Einige sind als rezeptfreie Medikamente erhältlich, andere sind rezeptpflichtig. Verwenden Sie sie nicht zu lange, da die Haut dadurch dünner und anfälliger für Infektionen und Risse werden kann.

Calamin-Lotion ist auch sehr gut geeignet, um den Juckreiz zu lindern, wenn Sie mit rosigen Händen aus dem Haus gehen wollen! Sie können sie zu Hause verwenden oder wenn Sie nicht ausgehen.

Wenn der Juckreiz mit der Calamin-Lotion oder dem topischen Hydrocortison nicht gelindert werden kann, ist möglicherweise ein Antihistaminikum erforderlich.

Wenn der Hautausschlag großflächig ist, kann der Dermatologe eine kurzfristige Behandlung mit oralen oder injizierbaren Kortikosteroiden verschreiben, was aber normalerweise nicht der Fall ist.

Wenn es zu ernst wird, die Symptome trotz aller Hausmittel und rezeptfreien Medikamente nicht abklingen oder andere Symptome wie Fieber oder Schüttelfrost auftreten oder der Hautausschlag an anderen Stellen auftritt, sollten Sie so schnell wie möglich einen Hautarzt aufsuchen!

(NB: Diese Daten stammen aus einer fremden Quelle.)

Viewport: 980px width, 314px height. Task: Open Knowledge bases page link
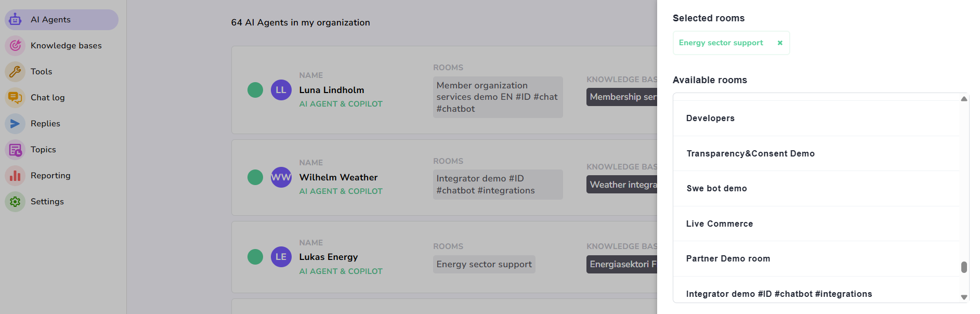pos(66,46)
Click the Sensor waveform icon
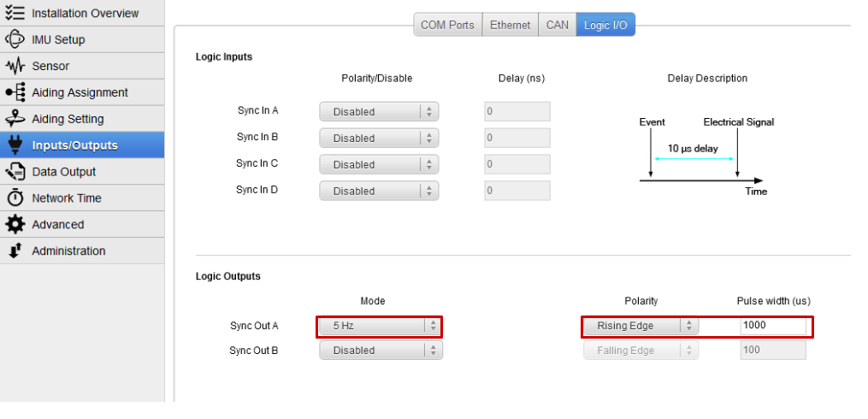Viewport: 868px width, 419px height. point(15,66)
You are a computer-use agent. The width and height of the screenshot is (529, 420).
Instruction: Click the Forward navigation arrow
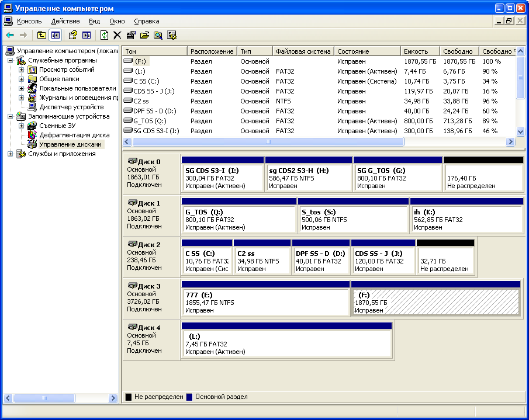(x=22, y=34)
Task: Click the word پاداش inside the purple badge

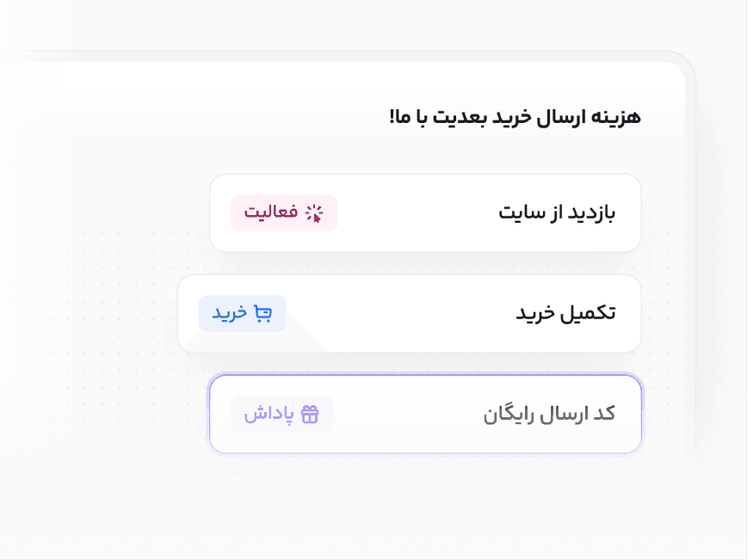Action: click(269, 415)
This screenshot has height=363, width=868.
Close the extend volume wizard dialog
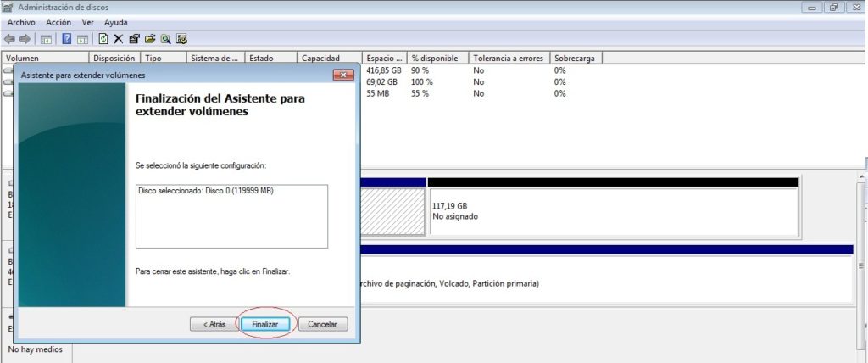point(343,75)
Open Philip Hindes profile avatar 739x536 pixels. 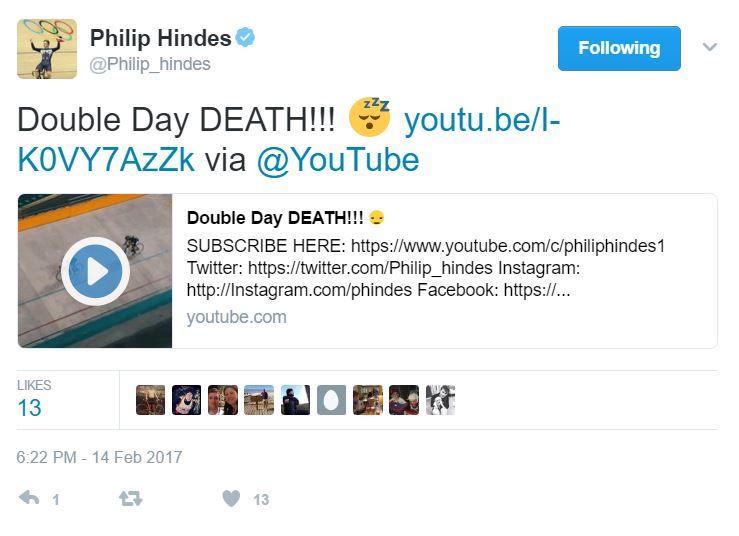47,49
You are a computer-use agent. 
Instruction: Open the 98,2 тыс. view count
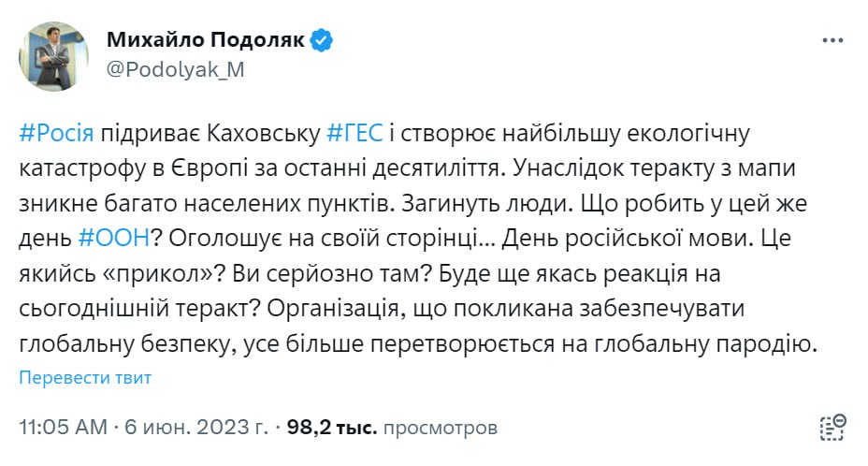pos(332,428)
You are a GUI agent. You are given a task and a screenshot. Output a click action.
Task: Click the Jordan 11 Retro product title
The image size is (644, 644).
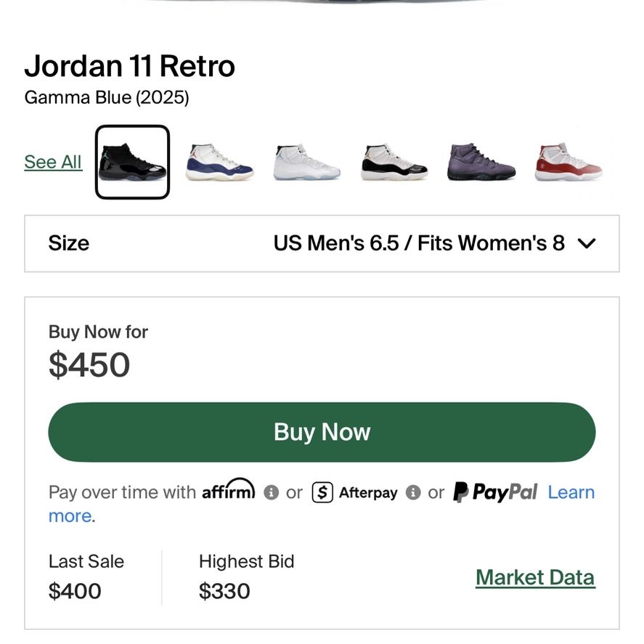(x=130, y=66)
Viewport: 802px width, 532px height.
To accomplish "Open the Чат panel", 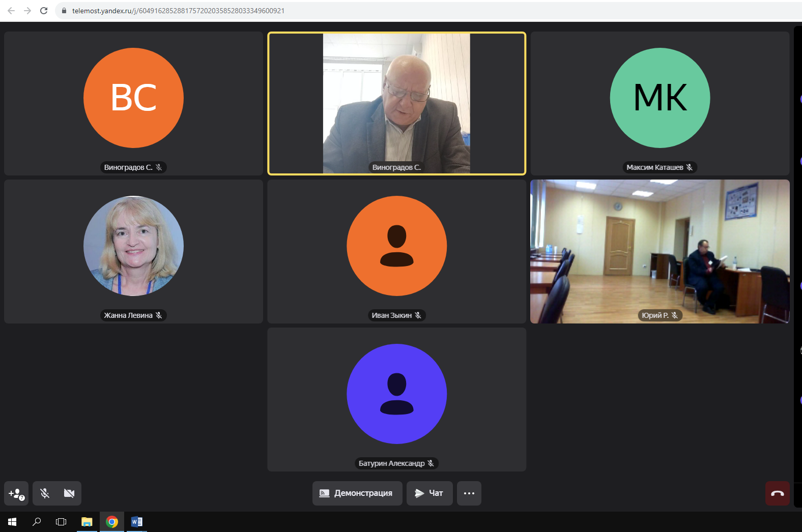I will tap(429, 493).

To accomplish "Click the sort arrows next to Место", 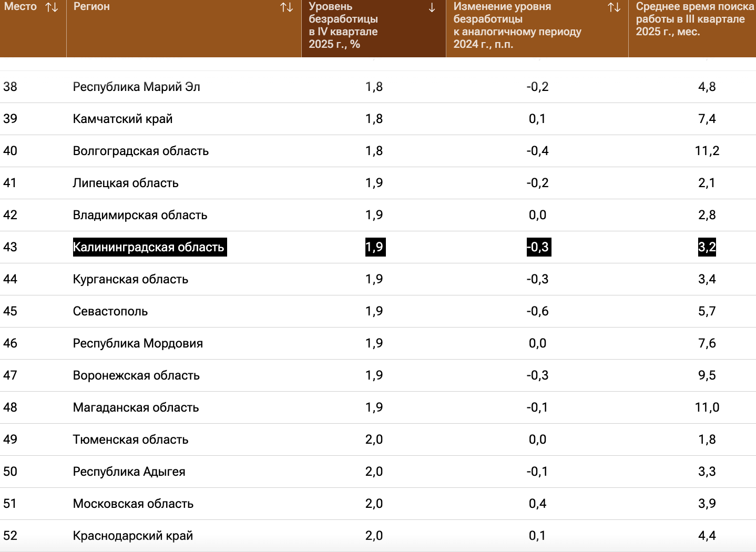I will click(52, 7).
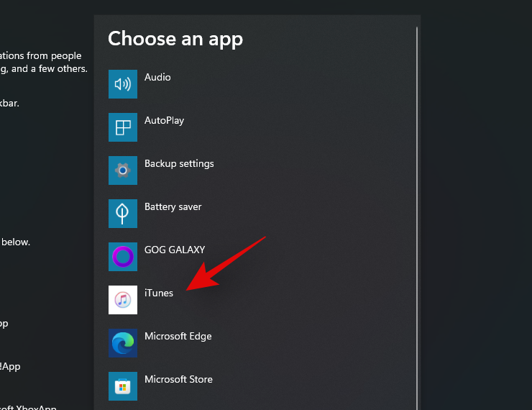Choose the AutoPlay text entry
Screen dimensions: 532x410
tap(164, 120)
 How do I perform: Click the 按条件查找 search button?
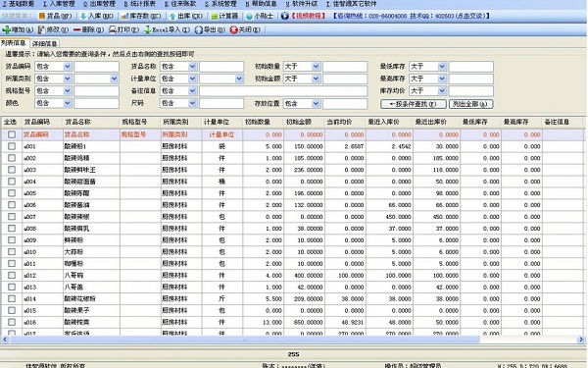tap(414, 104)
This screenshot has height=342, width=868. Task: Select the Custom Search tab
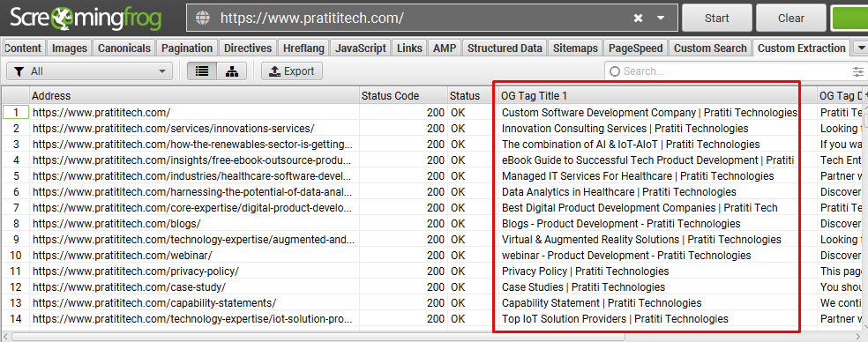(x=711, y=48)
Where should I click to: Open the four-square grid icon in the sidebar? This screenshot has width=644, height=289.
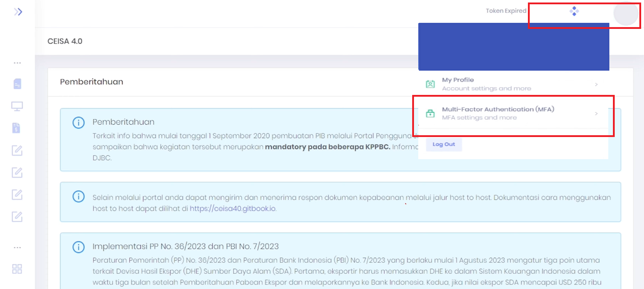17,269
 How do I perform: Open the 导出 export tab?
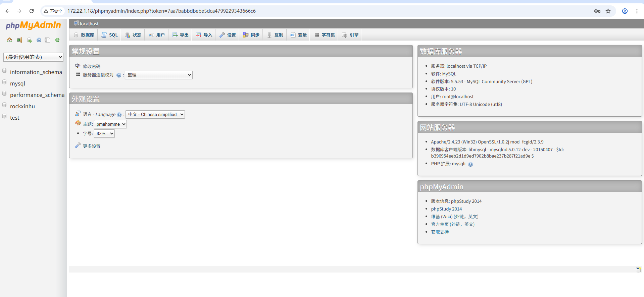[x=180, y=35]
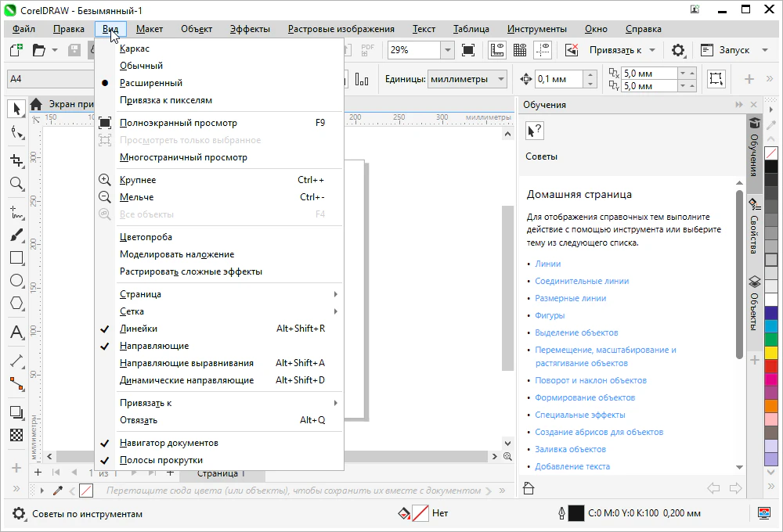
Task: Open options via the gear icon
Action: 679,50
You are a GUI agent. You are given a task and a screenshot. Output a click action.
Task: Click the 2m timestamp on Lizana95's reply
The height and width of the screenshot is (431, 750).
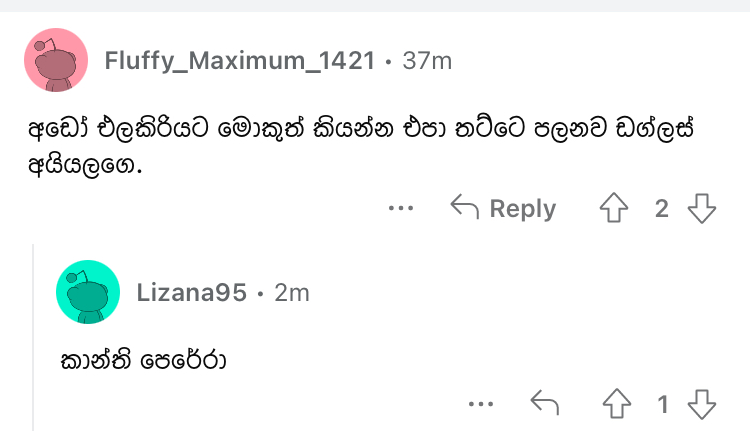pos(292,293)
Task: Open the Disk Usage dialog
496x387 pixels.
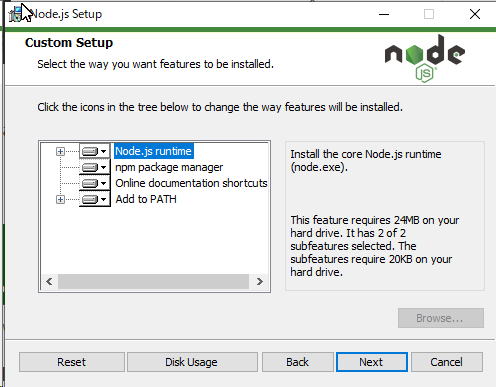Action: tap(192, 362)
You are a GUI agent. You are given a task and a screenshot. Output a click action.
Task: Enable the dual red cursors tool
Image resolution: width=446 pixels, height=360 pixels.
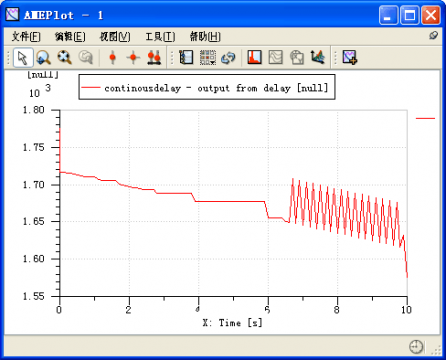(154, 57)
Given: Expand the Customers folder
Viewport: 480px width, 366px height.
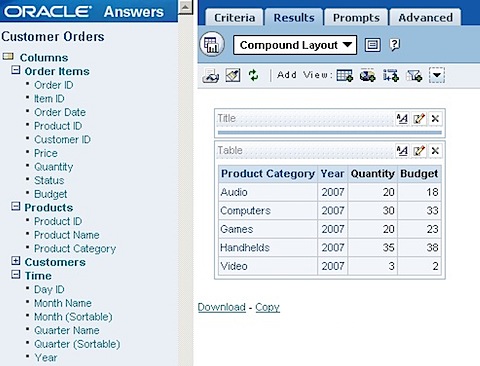Looking at the screenshot, I should pos(15,261).
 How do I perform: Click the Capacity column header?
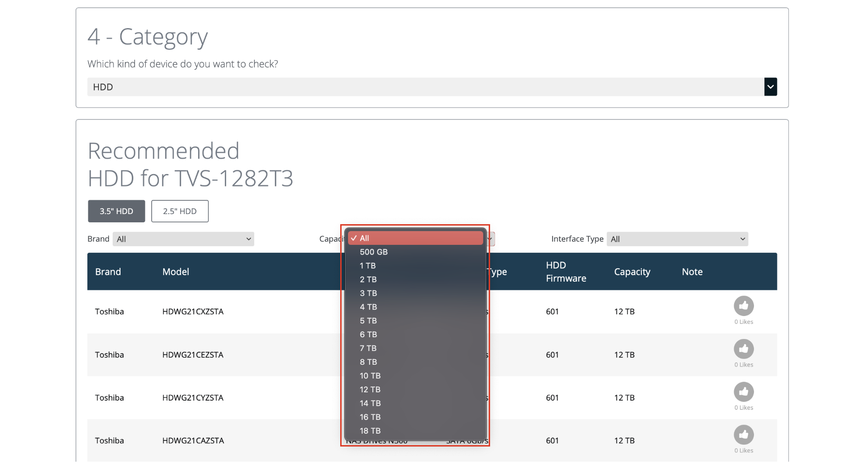pos(632,272)
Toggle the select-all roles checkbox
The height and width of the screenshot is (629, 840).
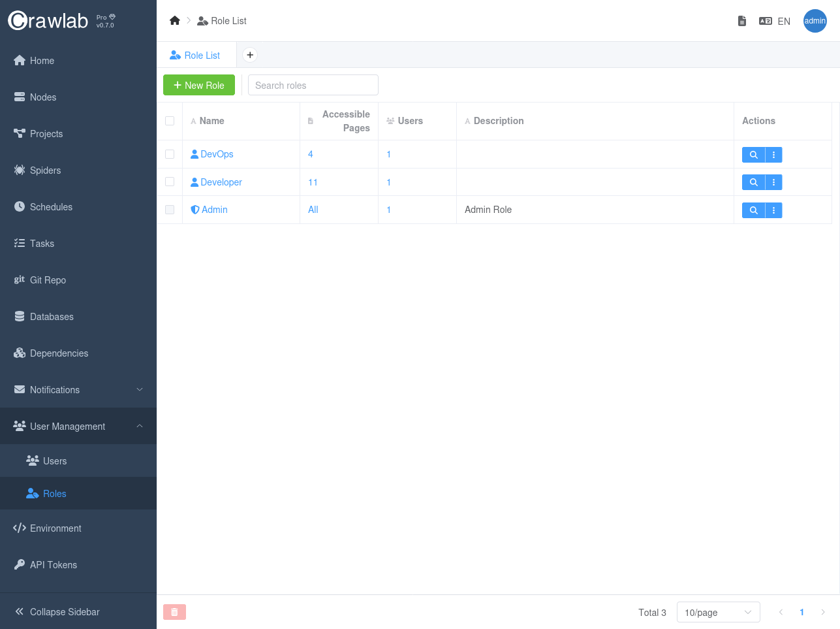pyautogui.click(x=170, y=121)
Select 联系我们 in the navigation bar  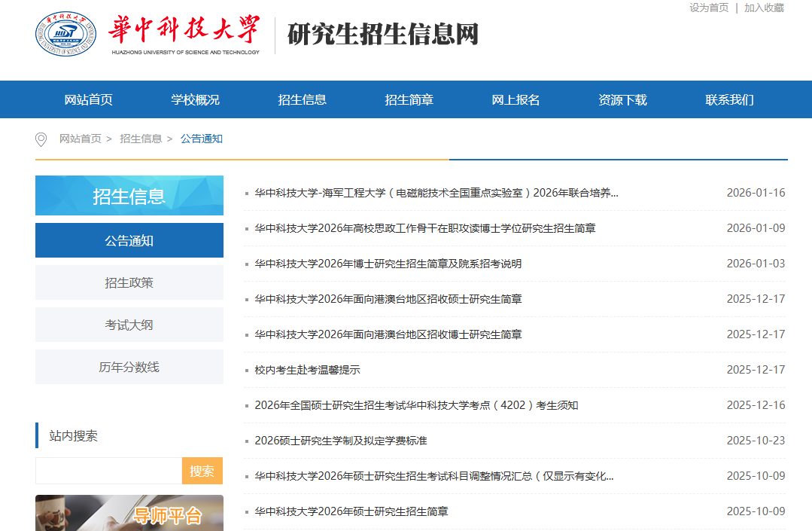pos(730,100)
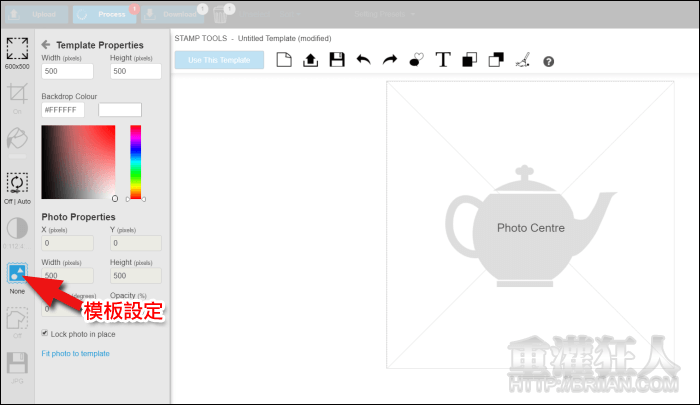This screenshot has height=405, width=700.
Task: Click the clear template broom icon
Action: [521, 60]
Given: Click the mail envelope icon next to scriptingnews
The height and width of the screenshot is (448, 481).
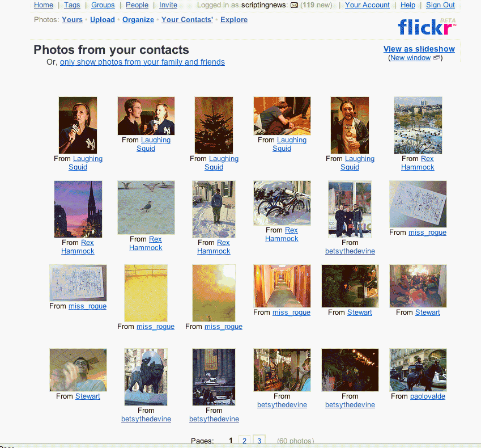Looking at the screenshot, I should tap(294, 5).
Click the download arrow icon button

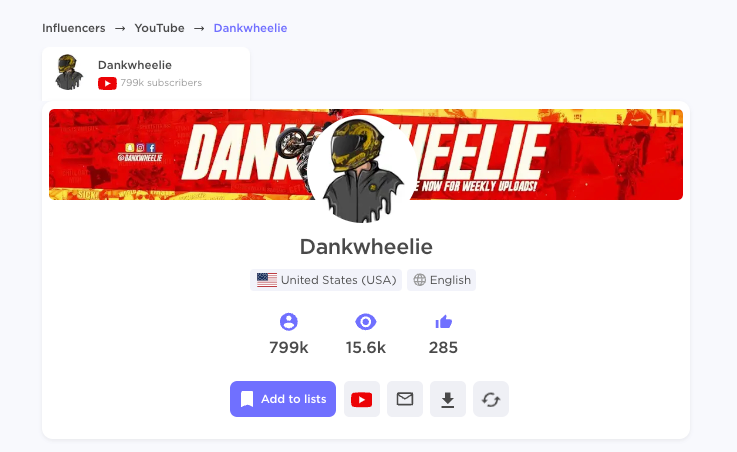coord(447,399)
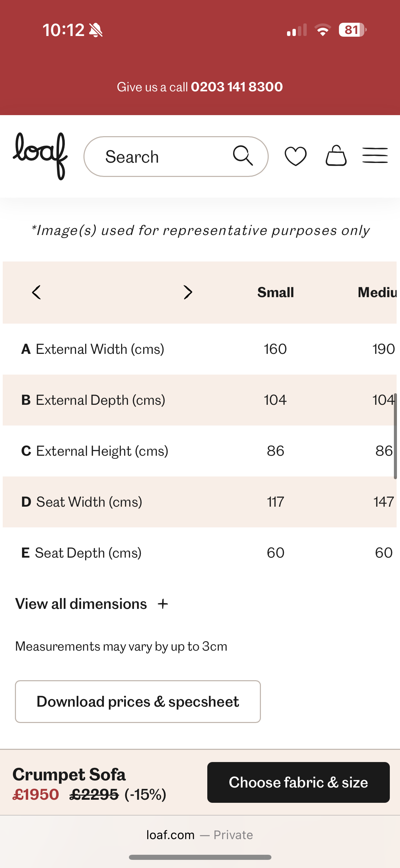Click the magnifying glass search icon
This screenshot has height=868, width=400.
[243, 156]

  • Ist eine Latexallergie dasselbe wie eine Kontaktdermatitis?

Nein!

Beide unterscheiden sich von der Latexallergie, die ernster ist und sich zu einer anaphylaktischen Reaktion und einem Schock entwickeln kann.

Um es kurz zu machen: Kontaktdermatitis ist eine nicht allergische und nicht ansteckende Form der Entzündung, die entsteht, wenn die Haut wiederholt einer Substanz oder einem Umweltfaktor ausgesetzt war, der eine Reizung oder Schädigung der Haut verursacht. Zum Beispiel das wiederholte Tragen von Handschuhen über einen langen Zeitraum.

Abschließende Überlegungen,

Sie brauchen sich keine Sorgen über den Hautausschlag zu machen, die durch den häufigen Gebrauch von Handschuhen entstehen. Sie kommen häufig vor und können leicht verhindert werden, und in der Regel reicht eine Behandlung zu Hause oder die Anwendung von Kortikosteroiden aus, um sie zu beseitigen.

Leave a Reply

Your email address will not be published.